▸ **PROBLEM DETAILS**
Reproduce the following material verbatim, line for line, omitting the pictures from your reply.

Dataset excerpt
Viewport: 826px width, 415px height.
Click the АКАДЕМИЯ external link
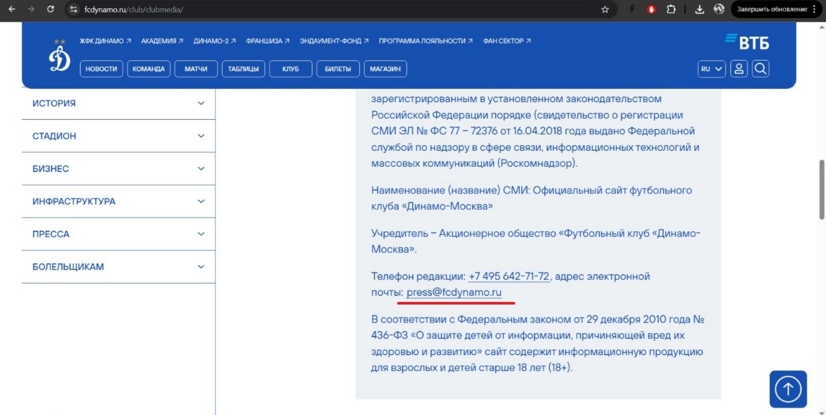pyautogui.click(x=162, y=41)
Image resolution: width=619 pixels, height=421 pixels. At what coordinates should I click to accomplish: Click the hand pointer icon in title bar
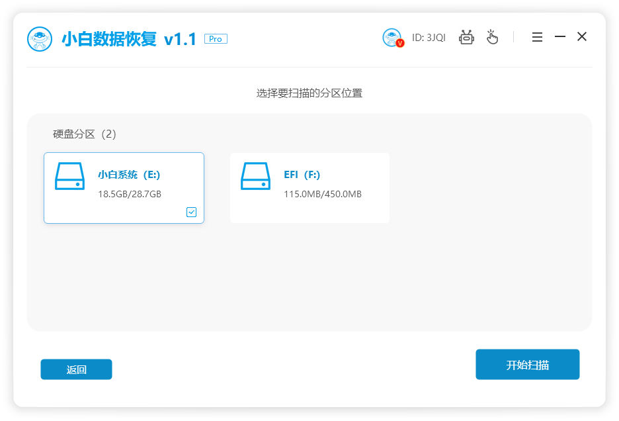[492, 37]
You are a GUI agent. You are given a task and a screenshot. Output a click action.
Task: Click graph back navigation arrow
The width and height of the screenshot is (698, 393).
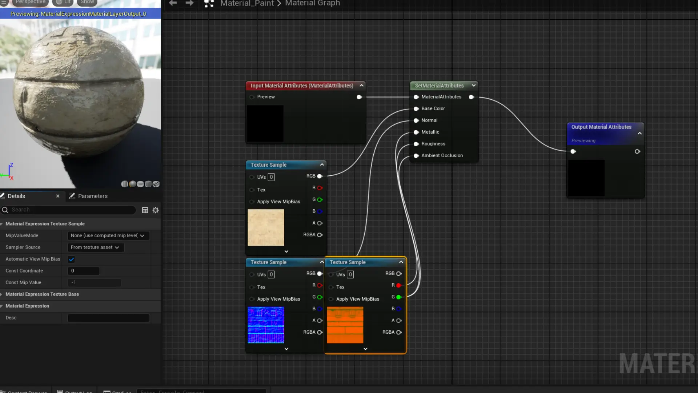(173, 3)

▸ **TASK SOLUTION**
Viewport: 826px width, 415px height.
Click the АКАДЕМИЯ external link
pyautogui.click(x=162, y=41)
Image resolution: width=619 pixels, height=421 pixels. At what coordinates should I click to accomplish: Click the hand pointer icon in title bar
[492, 37]
You are a GUI agent. You are given a task and a screenshot. Output a click action.
Task: Click graph back navigation arrow
The width and height of the screenshot is (698, 393).
(173, 3)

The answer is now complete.